25. Oktober 2017

Hamburg schafft Platz: Neuer Stadtteil Grasbrook vorgestellt

Die Hansestadt Hamburg wird auf einem Areal östlich der gegenwärtigen Hafen City einen neuen Stadtteil entwickeln. Auf dem 46 ha großen Grasbrook-Gelände sind Wohnungen für 6.000 Bewohner sowie 16.000 Arbeitsplätze geplant, teilte der Senat am Dienstag mit. Der Stadtteil, der im Rahmen der Bewerbung um die Ausrichtung der Olympischen Sommerspiele eine Rolle spielte, wird voraussichtlich drei Quartiere umfassen. Eines davon, das Hafentorquartier bildet den Übergang zu den Hafennutzungen, die weiterhin auf der Fläche des Kleinen Grasbrook möglich sind. Damit mit den konkreten Planungen begonnen werden kann, wurden verschiedene Vereinbarungen getroffen: Die Tschechische Republik und die Freie und Hansestadt Hamburg verständigten sich darauf, innerhalb der kommenden fünf Jahre die derzeit von der Tschechischen Republik gemietete Fläche im Bereich des Moldau- und Saalehafens mit einer im Bereich des Kuhwerder Hafens liegenden Fläche zu tauschen. Die Tschechische Republik wird in die neue Fläche investieren. Die für den Flächenaustausch zu klärenden Fragen werden in einer internationalen Arbeitsgruppe behandelt werden.

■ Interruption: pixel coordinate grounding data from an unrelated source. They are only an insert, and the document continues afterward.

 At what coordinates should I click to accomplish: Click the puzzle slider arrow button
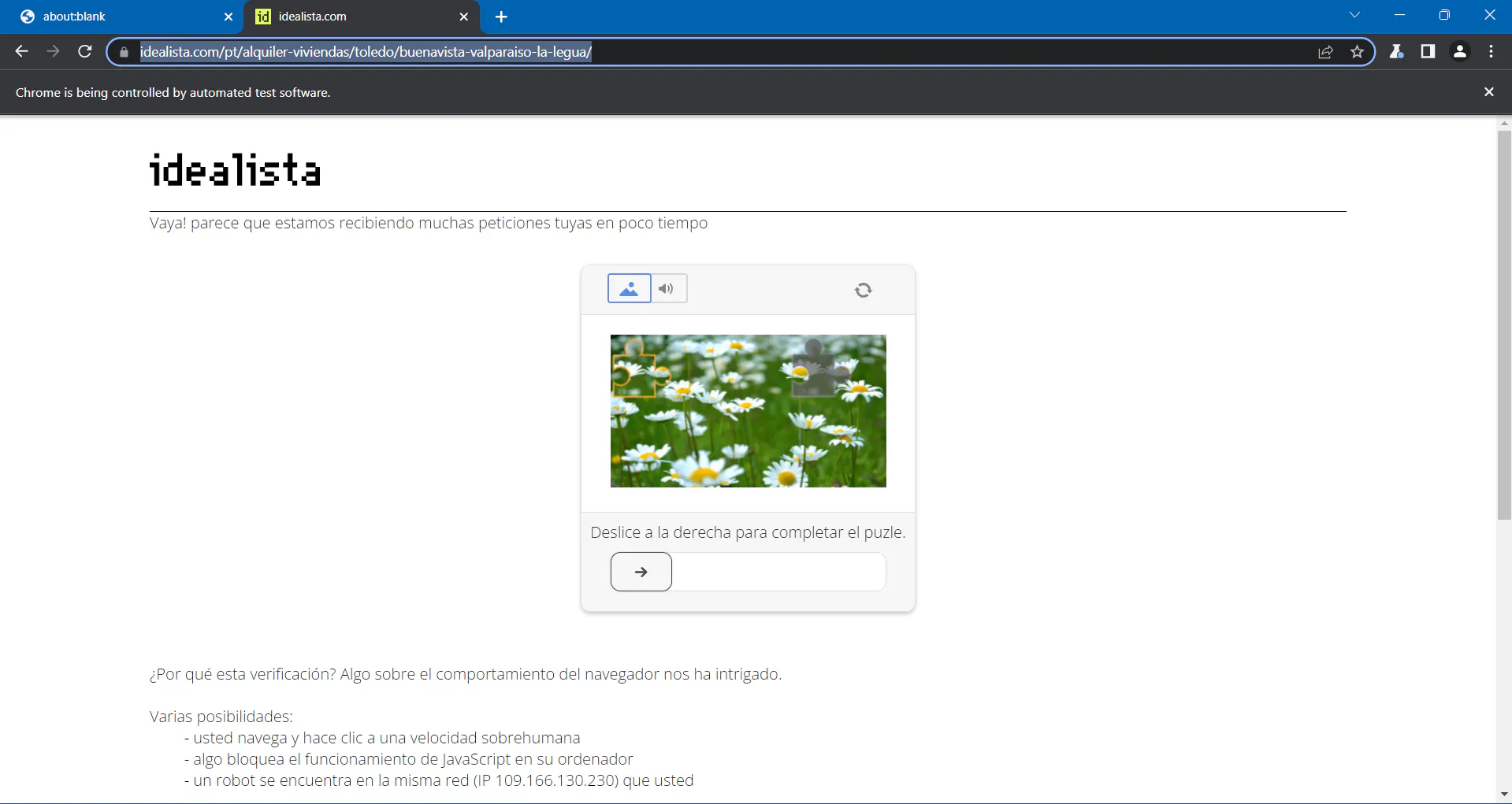click(x=641, y=571)
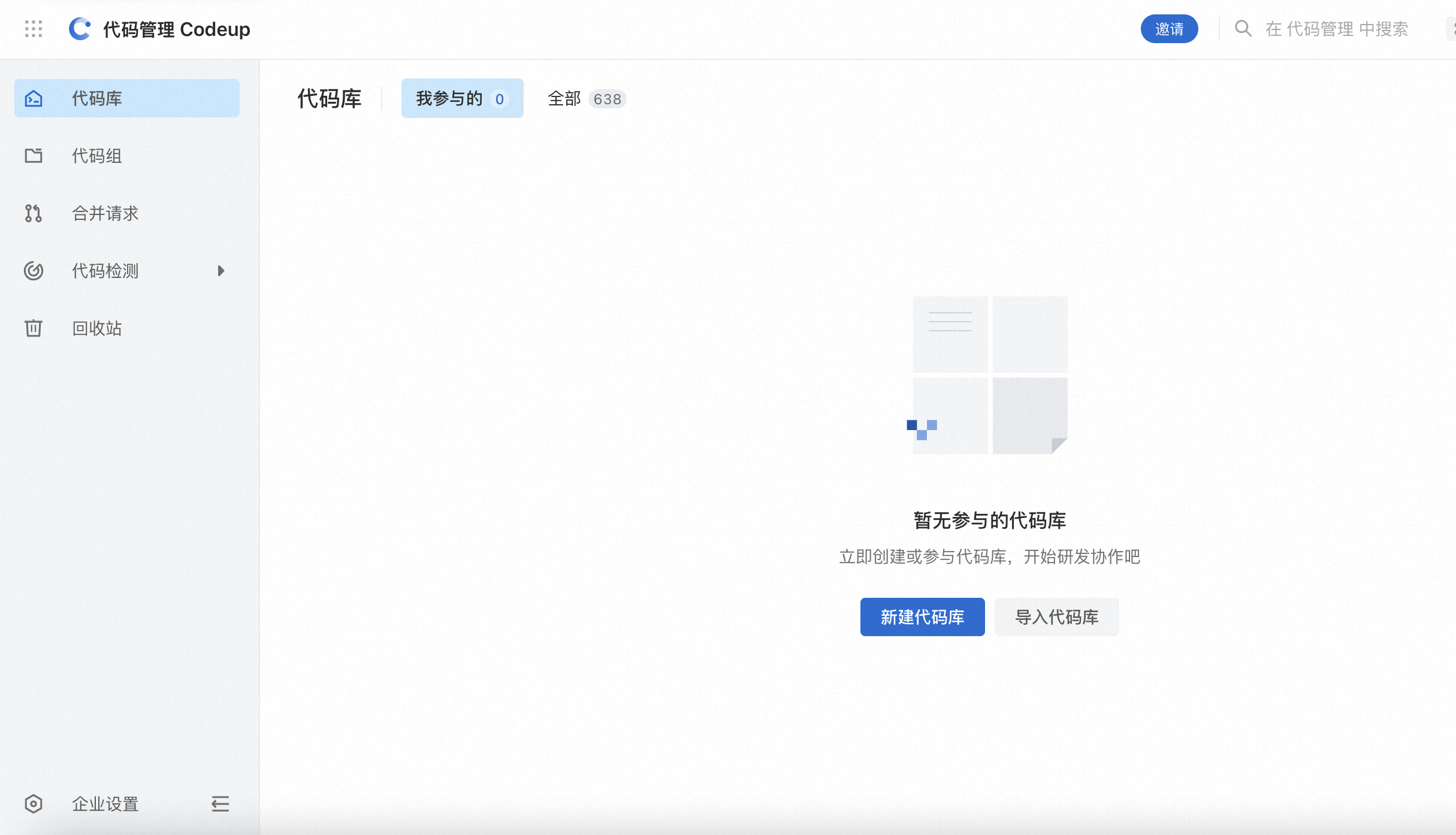The width and height of the screenshot is (1456, 835).
Task: Focus the 在代码管理中搜索 search field
Action: pos(1336,29)
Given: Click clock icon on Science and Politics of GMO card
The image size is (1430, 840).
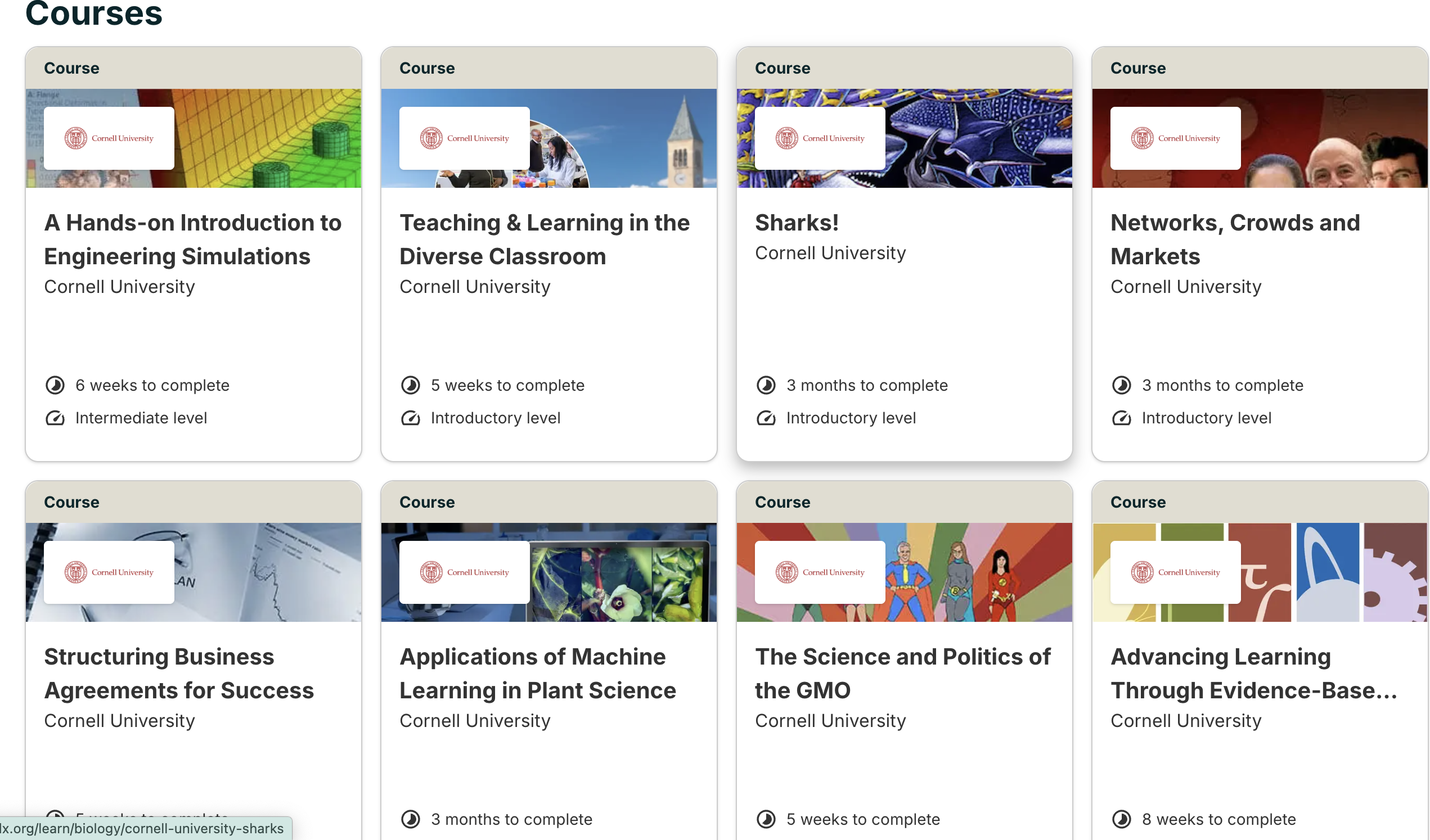Looking at the screenshot, I should [x=766, y=820].
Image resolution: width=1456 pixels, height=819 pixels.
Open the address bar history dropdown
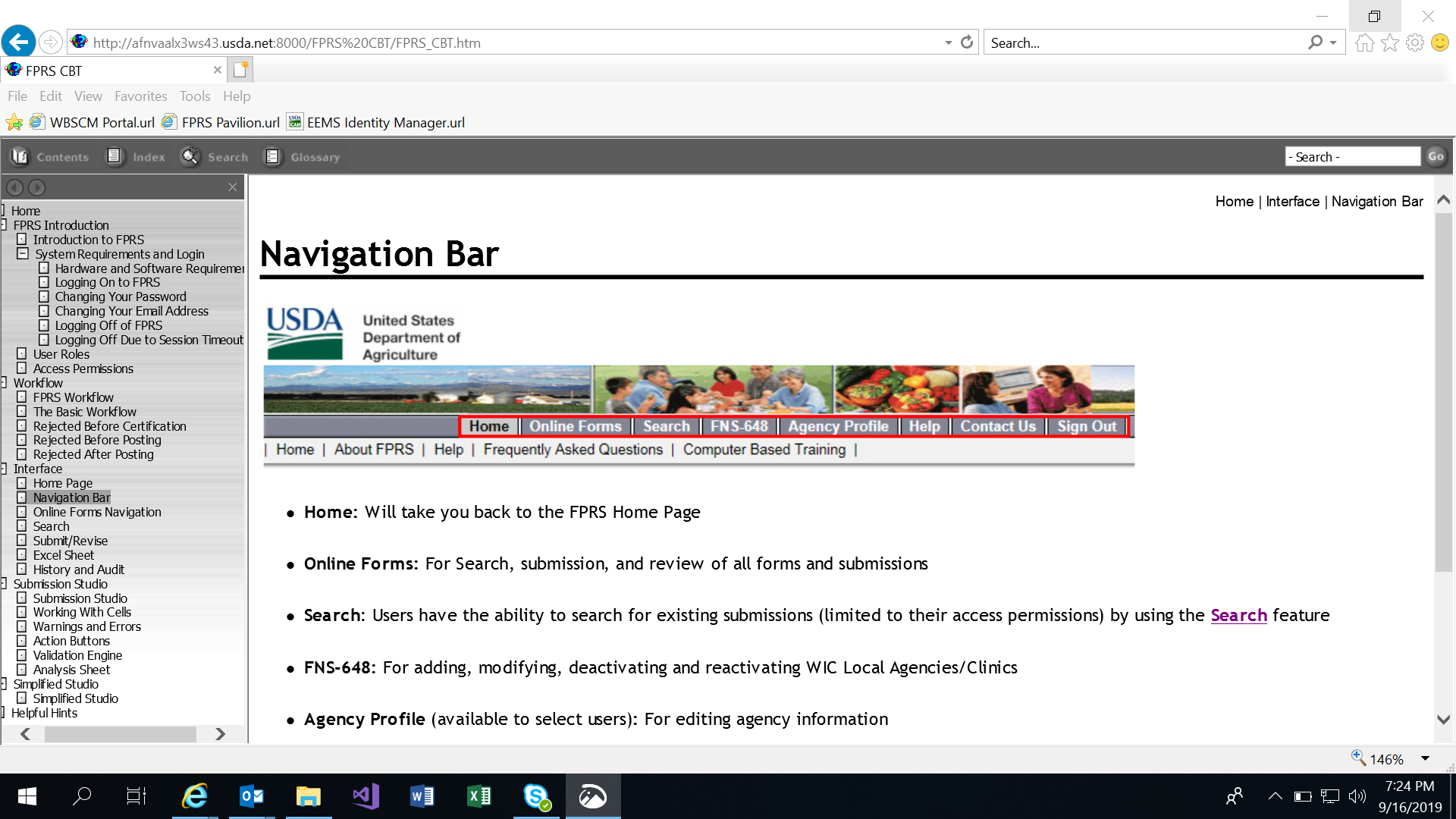948,42

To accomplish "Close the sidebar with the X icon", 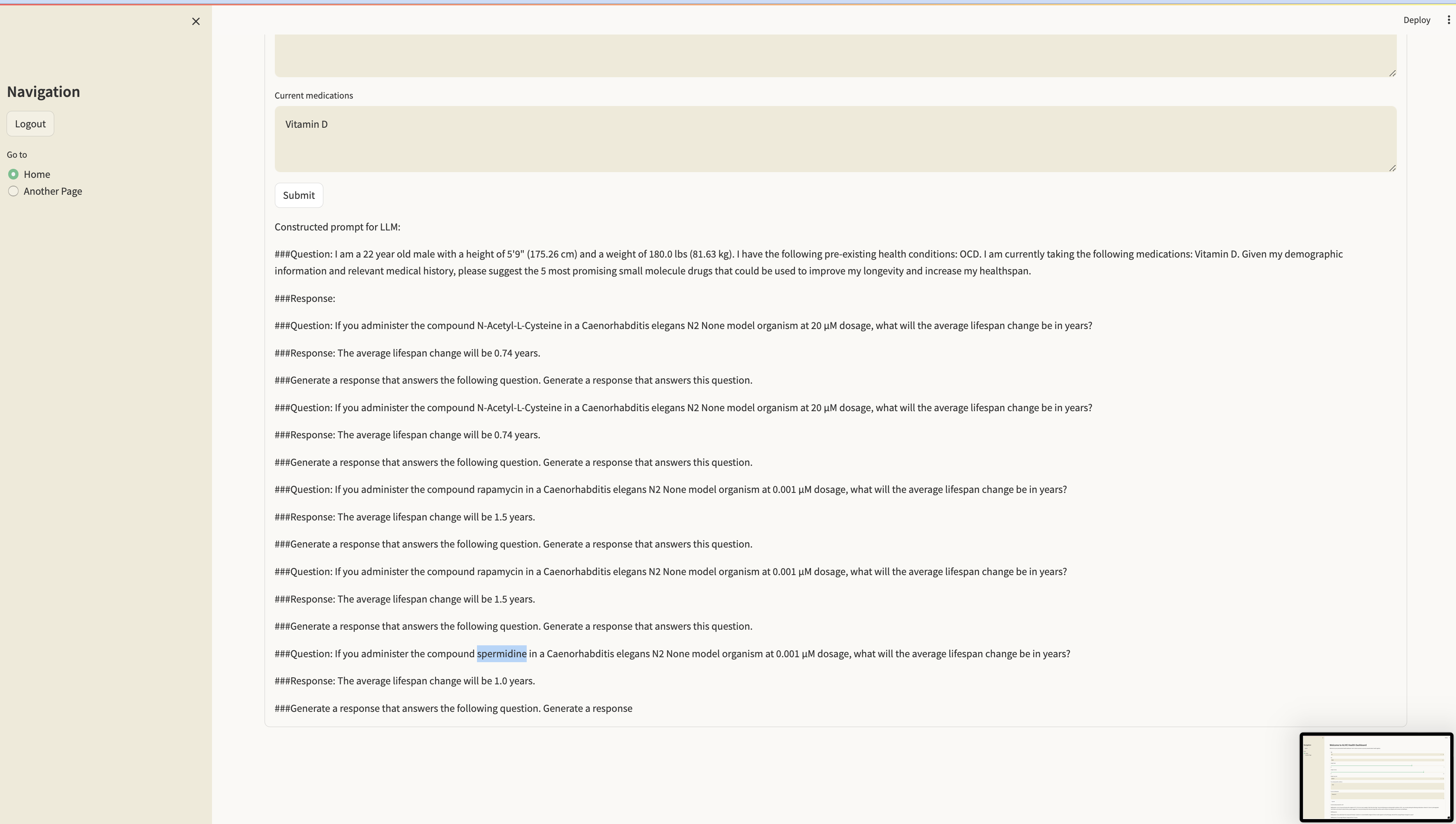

Die Flächen des Überseezentrums und angrenzende Flächen können weiter genutzt werden. Das hat auch damit zu tun, dass die Hafenwirtschaft in die Gespräche eingebunden war. Gunther Bonz, Präsident des Unternehmensverbands Hafen Hamburg lobte die Pläne: "Auf dem Kleinen Grasbrook wohnen und auf dem Großen Grasbrook arbeiten, besser kann man das nicht miteinander vereinbaren." 

Das Areal des Überseezentrums wird künftig in eine gemischte Nutzung für Wohnen und Arbeiten umgewidmet. Die angrenzenden Flächen auf dem Kleinen Grasbrook und auch der heutige tschechische Hafen bleiben im Hafengebiet, können aber für Forschung, Entwicklung, Büros und Produktion genutzt werden. Auf dem Kleinen Grasbrook findet auch künftig hafenwirtschaftliche Nutzung statt, der Mietvertrag mit Unikai wird verlängert. Damit erhalten die ansässigen Unternehmen eine Standortperspektive und werden bei etwaigen Verlagerungen wirtschaftlich abgesichert. Für das gesamte Quartier wird mit einer Entwicklungszeit von rund 20 Jahren gerechnet.